[Required action]: In the listing below, find the line that contains "17 (389, 1147)" and the line that contains "Anpassen (195, 1340)". Quote both and every line between them, exactly, and nothing more.

[The records]:
*** Block opens ***
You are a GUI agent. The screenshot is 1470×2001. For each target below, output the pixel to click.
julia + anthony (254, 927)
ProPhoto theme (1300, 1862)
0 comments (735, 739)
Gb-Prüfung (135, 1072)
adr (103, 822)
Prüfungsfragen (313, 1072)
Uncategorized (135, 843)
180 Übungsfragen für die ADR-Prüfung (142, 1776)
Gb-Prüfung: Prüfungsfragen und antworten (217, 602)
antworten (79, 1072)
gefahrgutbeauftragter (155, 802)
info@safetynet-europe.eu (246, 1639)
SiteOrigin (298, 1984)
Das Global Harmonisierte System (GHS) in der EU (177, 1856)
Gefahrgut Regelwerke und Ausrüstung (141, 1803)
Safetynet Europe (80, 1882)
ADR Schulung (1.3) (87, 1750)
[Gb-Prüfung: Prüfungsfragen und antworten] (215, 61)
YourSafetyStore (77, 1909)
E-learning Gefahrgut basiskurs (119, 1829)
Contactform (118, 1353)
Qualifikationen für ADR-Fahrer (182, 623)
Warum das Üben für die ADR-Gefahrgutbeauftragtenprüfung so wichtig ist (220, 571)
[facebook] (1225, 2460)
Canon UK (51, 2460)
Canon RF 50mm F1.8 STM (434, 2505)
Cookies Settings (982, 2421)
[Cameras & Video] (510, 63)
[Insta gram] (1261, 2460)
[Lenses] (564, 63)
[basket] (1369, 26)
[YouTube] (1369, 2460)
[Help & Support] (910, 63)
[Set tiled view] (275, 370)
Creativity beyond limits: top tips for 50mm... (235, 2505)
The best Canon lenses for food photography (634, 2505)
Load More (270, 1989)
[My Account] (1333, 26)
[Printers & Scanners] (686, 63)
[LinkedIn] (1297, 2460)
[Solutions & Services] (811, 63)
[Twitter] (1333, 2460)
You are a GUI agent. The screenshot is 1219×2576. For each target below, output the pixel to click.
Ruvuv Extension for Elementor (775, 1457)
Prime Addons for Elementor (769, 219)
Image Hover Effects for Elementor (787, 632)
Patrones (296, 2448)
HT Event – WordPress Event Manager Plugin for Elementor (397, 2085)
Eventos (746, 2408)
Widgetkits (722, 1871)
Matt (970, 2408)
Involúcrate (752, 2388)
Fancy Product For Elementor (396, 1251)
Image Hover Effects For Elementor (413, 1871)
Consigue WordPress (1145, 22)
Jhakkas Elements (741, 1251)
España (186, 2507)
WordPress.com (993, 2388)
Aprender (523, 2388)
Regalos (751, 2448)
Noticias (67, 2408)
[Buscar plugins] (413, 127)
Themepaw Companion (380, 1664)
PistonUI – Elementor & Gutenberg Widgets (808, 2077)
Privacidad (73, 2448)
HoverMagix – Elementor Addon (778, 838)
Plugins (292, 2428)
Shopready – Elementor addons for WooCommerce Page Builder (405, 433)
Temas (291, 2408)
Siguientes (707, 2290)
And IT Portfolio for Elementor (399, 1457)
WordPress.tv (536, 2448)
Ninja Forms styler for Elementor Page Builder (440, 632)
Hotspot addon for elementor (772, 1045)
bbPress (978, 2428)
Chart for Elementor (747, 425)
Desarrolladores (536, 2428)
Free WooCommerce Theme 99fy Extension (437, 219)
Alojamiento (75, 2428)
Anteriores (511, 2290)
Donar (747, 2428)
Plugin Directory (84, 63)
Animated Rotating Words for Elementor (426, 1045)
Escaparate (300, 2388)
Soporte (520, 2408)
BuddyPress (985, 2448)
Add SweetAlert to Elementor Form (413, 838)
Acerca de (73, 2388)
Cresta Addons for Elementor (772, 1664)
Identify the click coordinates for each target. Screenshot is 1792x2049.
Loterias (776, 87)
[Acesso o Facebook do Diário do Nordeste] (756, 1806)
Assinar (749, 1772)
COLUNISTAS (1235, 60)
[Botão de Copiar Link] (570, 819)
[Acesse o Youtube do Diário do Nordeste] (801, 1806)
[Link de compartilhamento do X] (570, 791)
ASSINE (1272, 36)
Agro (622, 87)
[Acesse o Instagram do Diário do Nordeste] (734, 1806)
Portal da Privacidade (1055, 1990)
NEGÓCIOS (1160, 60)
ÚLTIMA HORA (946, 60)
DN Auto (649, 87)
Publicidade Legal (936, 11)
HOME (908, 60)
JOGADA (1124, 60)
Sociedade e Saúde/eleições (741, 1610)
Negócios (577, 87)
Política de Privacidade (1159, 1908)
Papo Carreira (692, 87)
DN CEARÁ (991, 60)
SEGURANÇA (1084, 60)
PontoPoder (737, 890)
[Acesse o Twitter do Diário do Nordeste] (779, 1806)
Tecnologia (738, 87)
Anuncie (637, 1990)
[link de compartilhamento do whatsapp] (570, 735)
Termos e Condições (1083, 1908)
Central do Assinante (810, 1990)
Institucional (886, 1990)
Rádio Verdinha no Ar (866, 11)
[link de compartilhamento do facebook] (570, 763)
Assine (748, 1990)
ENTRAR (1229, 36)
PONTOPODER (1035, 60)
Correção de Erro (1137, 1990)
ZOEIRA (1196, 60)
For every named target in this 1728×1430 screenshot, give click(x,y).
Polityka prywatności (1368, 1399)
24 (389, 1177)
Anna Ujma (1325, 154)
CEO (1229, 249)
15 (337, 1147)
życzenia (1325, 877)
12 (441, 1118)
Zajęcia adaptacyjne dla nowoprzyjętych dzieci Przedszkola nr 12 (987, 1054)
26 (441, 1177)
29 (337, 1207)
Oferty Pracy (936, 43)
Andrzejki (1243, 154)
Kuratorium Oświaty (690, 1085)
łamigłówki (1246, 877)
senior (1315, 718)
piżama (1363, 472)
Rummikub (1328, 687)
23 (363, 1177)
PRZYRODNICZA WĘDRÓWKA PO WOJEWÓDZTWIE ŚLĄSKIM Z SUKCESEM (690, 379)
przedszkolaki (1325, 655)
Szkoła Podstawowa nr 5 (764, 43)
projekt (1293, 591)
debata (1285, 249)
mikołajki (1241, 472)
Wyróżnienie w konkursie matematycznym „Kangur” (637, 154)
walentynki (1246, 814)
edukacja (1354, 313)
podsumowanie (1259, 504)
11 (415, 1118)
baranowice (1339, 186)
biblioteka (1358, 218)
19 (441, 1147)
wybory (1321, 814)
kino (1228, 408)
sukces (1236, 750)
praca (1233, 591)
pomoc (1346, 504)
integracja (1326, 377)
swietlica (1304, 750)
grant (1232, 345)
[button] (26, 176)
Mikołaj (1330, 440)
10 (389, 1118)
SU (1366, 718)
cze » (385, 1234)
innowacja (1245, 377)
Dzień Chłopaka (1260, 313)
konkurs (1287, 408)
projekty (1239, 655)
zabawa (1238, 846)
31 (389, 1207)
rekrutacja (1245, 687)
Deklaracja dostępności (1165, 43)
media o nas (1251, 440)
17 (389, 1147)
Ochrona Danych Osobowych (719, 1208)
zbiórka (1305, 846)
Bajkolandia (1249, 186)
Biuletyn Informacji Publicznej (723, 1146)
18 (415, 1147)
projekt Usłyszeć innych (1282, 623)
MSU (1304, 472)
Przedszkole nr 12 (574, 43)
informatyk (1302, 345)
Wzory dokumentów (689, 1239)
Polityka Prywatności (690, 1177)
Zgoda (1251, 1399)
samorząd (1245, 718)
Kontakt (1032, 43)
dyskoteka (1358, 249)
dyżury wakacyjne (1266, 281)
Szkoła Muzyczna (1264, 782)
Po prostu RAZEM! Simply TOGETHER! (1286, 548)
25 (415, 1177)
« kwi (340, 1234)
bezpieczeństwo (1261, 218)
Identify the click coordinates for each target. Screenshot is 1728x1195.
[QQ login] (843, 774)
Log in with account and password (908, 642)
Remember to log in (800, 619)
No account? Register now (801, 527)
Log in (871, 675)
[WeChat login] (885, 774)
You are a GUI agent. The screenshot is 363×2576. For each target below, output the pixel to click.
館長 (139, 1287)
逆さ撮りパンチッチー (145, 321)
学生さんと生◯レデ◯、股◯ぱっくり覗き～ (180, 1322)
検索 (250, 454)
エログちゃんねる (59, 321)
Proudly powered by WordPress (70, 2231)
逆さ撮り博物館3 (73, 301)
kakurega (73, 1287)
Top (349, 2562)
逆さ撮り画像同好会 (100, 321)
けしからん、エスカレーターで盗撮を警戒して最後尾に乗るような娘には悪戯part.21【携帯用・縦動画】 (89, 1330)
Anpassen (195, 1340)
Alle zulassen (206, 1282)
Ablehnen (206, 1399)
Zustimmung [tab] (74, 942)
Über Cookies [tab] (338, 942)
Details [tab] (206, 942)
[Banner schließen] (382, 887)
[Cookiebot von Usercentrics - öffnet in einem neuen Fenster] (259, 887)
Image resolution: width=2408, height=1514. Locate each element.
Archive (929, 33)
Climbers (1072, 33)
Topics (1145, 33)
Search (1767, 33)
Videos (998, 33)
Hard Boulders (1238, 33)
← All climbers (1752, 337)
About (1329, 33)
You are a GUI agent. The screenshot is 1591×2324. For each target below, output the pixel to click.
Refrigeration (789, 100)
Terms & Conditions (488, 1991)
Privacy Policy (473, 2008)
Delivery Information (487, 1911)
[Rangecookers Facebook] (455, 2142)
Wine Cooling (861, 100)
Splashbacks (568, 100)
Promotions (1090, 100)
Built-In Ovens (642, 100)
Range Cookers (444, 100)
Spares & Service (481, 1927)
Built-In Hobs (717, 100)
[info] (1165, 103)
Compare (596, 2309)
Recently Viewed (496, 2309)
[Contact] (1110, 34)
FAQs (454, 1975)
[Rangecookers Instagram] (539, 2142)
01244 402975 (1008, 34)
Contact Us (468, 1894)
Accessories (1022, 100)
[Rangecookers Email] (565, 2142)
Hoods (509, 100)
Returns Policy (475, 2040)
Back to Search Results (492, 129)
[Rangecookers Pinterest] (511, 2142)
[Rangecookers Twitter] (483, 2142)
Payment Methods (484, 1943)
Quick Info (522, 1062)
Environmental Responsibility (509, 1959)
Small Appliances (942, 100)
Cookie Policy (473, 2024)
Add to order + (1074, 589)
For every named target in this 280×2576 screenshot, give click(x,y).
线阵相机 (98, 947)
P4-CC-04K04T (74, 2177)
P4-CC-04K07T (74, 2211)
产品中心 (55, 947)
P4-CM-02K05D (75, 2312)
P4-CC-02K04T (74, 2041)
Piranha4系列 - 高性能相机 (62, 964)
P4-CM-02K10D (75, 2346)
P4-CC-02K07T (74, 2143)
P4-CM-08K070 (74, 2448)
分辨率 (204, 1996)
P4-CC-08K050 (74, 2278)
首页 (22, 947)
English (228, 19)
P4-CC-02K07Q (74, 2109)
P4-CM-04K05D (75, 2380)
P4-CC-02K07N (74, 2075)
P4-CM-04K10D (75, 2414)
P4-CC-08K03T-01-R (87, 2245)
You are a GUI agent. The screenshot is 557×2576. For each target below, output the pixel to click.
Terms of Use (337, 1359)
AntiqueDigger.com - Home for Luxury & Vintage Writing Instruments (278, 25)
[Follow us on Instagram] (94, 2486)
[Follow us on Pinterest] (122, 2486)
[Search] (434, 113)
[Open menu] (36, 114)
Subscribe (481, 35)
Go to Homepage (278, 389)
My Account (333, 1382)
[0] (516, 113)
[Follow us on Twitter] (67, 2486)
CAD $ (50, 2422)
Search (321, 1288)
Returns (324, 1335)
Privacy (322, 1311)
*** Block closes ***
[Solution for this problem]:
17 (389, 1147)
Ochrona Danych Osobowych (719, 1208)
zbiórka (1305, 846)
Bajkolandia (1249, 186)
Biuletyn Informacji Publicznej (723, 1146)
18 (415, 1147)
projekt Usłyszeć innych (1282, 623)
MSU (1304, 472)
Przedszkole nr 12 (574, 43)
informatyk (1302, 345)
Wzory dokumentów (689, 1239)
Polityka Prywatności (690, 1177)
Zgoda (1251, 1399)
samorząd (1245, 718)
Kontakt (1032, 43)
dyskoteka (1358, 249)
dyżury wakacyjne (1266, 281)
Szkoła Muzyczna (1264, 782)
Po prostu RAZEM! Simply TOGETHER! (1286, 548)
25 (415, 1177)
« kwi (340, 1234)
bezpieczeństwo (1261, 218)
Identify the click coordinates for each target. Screenshot is 1728x1195.
[QQ login] (843, 774)
Log in with account and password (908, 642)
Remember to log in (800, 619)
No account? Register now (801, 527)
Log in (871, 675)
[WeChat login] (885, 774)
You are a GUI agent. The screenshot is 363×2576. For each target below, output the pixel to click.
館長 (139, 1287)
逆さ撮りパンチッチー (145, 321)
学生さんと生◯レデ◯、股◯ぱっくり覗き～ (180, 1322)
検索 (250, 454)
エログちゃんねる (59, 321)
Proudly powered by WordPress (70, 2231)
逆さ撮り博物館3 (73, 301)
kakurega (73, 1287)
Top (349, 2562)
逆さ撮り画像同好会 (100, 321)
けしからん、エスカレーターで盗撮を警戒して最後尾に乗るような娘には悪戯part.21【携帯用・縦動画】 (89, 1330)
Anpassen (195, 1340)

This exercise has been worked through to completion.